What the exercise asks. Could you repeat all of the following material word for word, keeping every line unchanged?

>> Begin Provided data

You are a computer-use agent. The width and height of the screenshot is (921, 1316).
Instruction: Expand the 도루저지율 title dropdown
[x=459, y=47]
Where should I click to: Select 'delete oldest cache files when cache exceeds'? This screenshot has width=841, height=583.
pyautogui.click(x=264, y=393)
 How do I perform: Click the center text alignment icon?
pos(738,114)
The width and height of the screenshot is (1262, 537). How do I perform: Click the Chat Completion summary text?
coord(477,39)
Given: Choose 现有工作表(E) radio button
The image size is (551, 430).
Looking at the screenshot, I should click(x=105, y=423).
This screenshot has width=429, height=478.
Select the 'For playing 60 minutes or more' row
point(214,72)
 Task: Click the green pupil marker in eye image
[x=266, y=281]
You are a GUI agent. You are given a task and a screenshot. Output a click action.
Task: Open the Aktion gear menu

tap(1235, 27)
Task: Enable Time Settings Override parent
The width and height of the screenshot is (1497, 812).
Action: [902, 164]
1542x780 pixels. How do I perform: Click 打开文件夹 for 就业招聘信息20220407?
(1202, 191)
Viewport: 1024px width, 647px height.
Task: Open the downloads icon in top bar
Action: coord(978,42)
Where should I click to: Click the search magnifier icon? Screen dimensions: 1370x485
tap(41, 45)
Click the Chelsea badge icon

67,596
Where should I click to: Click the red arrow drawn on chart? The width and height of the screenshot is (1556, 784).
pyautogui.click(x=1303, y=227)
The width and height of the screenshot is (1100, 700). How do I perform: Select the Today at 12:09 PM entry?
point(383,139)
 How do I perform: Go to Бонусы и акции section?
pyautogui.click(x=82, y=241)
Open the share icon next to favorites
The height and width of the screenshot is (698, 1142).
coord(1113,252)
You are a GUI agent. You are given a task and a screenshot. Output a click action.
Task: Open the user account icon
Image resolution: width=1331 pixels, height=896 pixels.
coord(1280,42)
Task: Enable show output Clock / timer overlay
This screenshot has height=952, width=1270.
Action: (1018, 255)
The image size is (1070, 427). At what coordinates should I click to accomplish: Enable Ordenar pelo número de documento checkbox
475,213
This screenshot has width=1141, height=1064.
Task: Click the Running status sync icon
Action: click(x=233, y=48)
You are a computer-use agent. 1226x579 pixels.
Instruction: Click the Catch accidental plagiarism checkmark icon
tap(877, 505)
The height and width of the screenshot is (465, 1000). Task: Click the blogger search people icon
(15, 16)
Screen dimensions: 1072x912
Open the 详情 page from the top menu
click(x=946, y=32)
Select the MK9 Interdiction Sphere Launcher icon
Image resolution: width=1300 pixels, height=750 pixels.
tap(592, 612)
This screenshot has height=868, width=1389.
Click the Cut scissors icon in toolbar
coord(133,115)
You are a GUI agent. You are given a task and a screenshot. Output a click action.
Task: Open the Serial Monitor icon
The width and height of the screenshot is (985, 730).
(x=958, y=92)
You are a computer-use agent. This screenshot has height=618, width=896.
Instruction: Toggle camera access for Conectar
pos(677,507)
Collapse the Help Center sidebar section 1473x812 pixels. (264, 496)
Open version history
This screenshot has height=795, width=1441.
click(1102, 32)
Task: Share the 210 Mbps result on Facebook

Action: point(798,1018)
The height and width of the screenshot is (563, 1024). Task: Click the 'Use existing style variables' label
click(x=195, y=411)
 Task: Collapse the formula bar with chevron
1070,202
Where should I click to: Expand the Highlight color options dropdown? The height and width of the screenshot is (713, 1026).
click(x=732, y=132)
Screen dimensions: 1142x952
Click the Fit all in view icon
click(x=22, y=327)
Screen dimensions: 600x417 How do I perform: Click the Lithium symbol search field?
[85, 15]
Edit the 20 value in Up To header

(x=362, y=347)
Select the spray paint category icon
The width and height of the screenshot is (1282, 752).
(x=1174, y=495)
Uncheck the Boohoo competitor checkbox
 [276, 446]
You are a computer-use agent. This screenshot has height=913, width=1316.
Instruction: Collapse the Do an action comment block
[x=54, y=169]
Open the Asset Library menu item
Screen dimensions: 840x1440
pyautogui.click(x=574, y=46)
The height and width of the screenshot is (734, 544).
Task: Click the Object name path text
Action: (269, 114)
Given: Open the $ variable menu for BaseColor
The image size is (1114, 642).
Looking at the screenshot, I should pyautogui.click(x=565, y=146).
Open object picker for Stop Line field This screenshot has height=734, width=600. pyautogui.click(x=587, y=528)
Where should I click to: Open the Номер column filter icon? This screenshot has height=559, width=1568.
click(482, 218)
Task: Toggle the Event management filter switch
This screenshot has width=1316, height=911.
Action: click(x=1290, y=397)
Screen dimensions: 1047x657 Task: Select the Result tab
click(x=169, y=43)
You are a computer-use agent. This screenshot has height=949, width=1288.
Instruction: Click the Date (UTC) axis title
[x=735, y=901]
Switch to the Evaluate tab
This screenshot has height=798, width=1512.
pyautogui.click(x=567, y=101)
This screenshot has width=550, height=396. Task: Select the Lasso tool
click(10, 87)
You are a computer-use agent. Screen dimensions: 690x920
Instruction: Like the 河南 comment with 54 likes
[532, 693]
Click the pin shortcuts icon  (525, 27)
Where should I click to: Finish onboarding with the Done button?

>> End Provided data

Answer to this problem.
You are a computer-use agent. The width and height of the screenshot is (921, 1316).
Instruction: Expand the 도루저지율 title dropdown
[x=459, y=47]
Where should I click to: Select 'delete oldest cache files when cache exceeds'? This screenshot has width=841, height=583.
pyautogui.click(x=264, y=393)
 How do I perform: Click the center text alignment icon?
pos(738,114)
The width and height of the screenshot is (1262, 537). How do I perform: Click the Chat Completion summary text?
coord(477,39)
Given: Choose 现有工作表(E) radio button
The image size is (551, 430).
Looking at the screenshot, I should click(x=105, y=423).
This screenshot has width=429, height=478.
Select the 'For playing 60 minutes or more' row
point(214,72)
 Task: Click the green pupil marker in eye image
[x=266, y=281]
You are a GUI agent. You are given a task and a screenshot. Output a click action.
Task: Open the Aktion gear menu

tap(1235, 27)
Task: Enable Time Settings Override parent
The width and height of the screenshot is (1497, 812).
Action: [902, 164]
1542x780 pixels. How do I perform: Click 打开文件夹 for 就业招聘信息20220407?
(1202, 191)
Viewport: 1024px width, 647px height.
Task: Open the downloads icon in top bar
Action: coord(978,42)
Where should I click to: Click the search magnifier icon? Screen dimensions: 1370x485
tap(41, 45)
Click the Chelsea badge icon

67,596
Where should I click to: Click the red arrow drawn on chart? The width and height of the screenshot is (1556, 784).
pyautogui.click(x=1303, y=227)
The width and height of the screenshot is (1100, 700). How do I perform: Select the Today at 12:09 PM entry?
point(383,139)
 How do I perform: Go to Бонусы и акции section?
pyautogui.click(x=82, y=241)
Open the share icon next to favorites
The height and width of the screenshot is (698, 1142).
coord(1113,252)
You are a GUI agent. You are given a task and a screenshot. Output a click action.
Task: Open the user account icon
Image resolution: width=1331 pixels, height=896 pixels.
coord(1280,42)
Task: Enable show output Clock / timer overlay
This screenshot has height=952, width=1270.
Action: (1018, 255)
The image size is (1070, 427). At what coordinates should I click to accomplish: Enable Ordenar pelo número de documento checkbox
475,213
This screenshot has width=1141, height=1064.
Task: Click the Running status sync icon
Action: click(x=233, y=48)
You are a computer-use agent. 1226x579 pixels.
Instruction: Click the Catch accidental plagiarism checkmark icon
tap(877, 505)
The height and width of the screenshot is (465, 1000). Task: Click the blogger search people icon
(15, 16)
Screen dimensions: 1072x912
Open the 详情 page from the top menu
click(x=946, y=32)
Select the MK9 Interdiction Sphere Launcher icon
Image resolution: width=1300 pixels, height=750 pixels.
tap(592, 612)
This screenshot has height=868, width=1389.
Click the Cut scissors icon in toolbar
coord(133,115)
You are a GUI agent. You are given a task and a screenshot. Output a click action.
Task: Open the Serial Monitor icon
The width and height of the screenshot is (985, 730).
(x=958, y=92)
You are a computer-use agent. This screenshot has height=618, width=896.
Instruction: Toggle camera access for Conectar
pos(677,507)
Collapse the Help Center sidebar section 1473x812 pixels. (264, 496)
Open version history
This screenshot has height=795, width=1441.
click(1102, 32)
Task: Share the 210 Mbps result on Facebook

Action: point(798,1018)
The height and width of the screenshot is (563, 1024). Task: Click the 'Use existing style variables' label
click(x=195, y=411)
 Task: Collapse the formula bar with chevron
1070,202
Where should I click to: Expand the Highlight color options dropdown? The height and width of the screenshot is (713, 1026).
click(x=732, y=132)
Screen dimensions: 1142x952
Click the Fit all in view icon
click(x=22, y=327)
Screen dimensions: 600x417 How do I perform: Click the Lithium symbol search field?
[85, 15]
Edit the 20 value in Up To header

(x=362, y=347)
Select the spray paint category icon
The width and height of the screenshot is (1282, 752).
(x=1174, y=495)
Uncheck the Boohoo competitor checkbox
 [276, 446]
You are a computer-use agent. This screenshot has height=913, width=1316.
Instruction: Collapse the Do an action comment block
[x=54, y=169]
Open the Asset Library menu item
Screen dimensions: 840x1440
pyautogui.click(x=574, y=46)
The height and width of the screenshot is (734, 544).
Task: Click the Object name path text
Action: (269, 114)
Given: Open the $ variable menu for BaseColor
The image size is (1114, 642).
Looking at the screenshot, I should pyautogui.click(x=565, y=146).
Open object picker for Stop Line field This screenshot has height=734, width=600. pyautogui.click(x=587, y=528)
Where should I click to: Open the Номер column filter icon? This screenshot has height=559, width=1568.
click(482, 218)
Task: Toggle the Event management filter switch
This screenshot has width=1316, height=911.
Action: click(x=1290, y=397)
Screen dimensions: 1047x657 Task: Select the Result tab
click(x=169, y=43)
You are a computer-use agent. This screenshot has height=949, width=1288.
Instruction: Click the Date (UTC) axis title
[x=735, y=901]
Switch to the Evaluate tab
This screenshot has height=798, width=1512.
pyautogui.click(x=567, y=101)
This screenshot has width=550, height=396. Task: Select the Lasso tool
click(10, 87)
You are a computer-use agent. Screen dimensions: 690x920
Instruction: Like the 河南 comment with 54 likes
[532, 693]
Click the pin shortcuts icon  (525, 27)
Where should I click to: Finish onboarding with the Done button?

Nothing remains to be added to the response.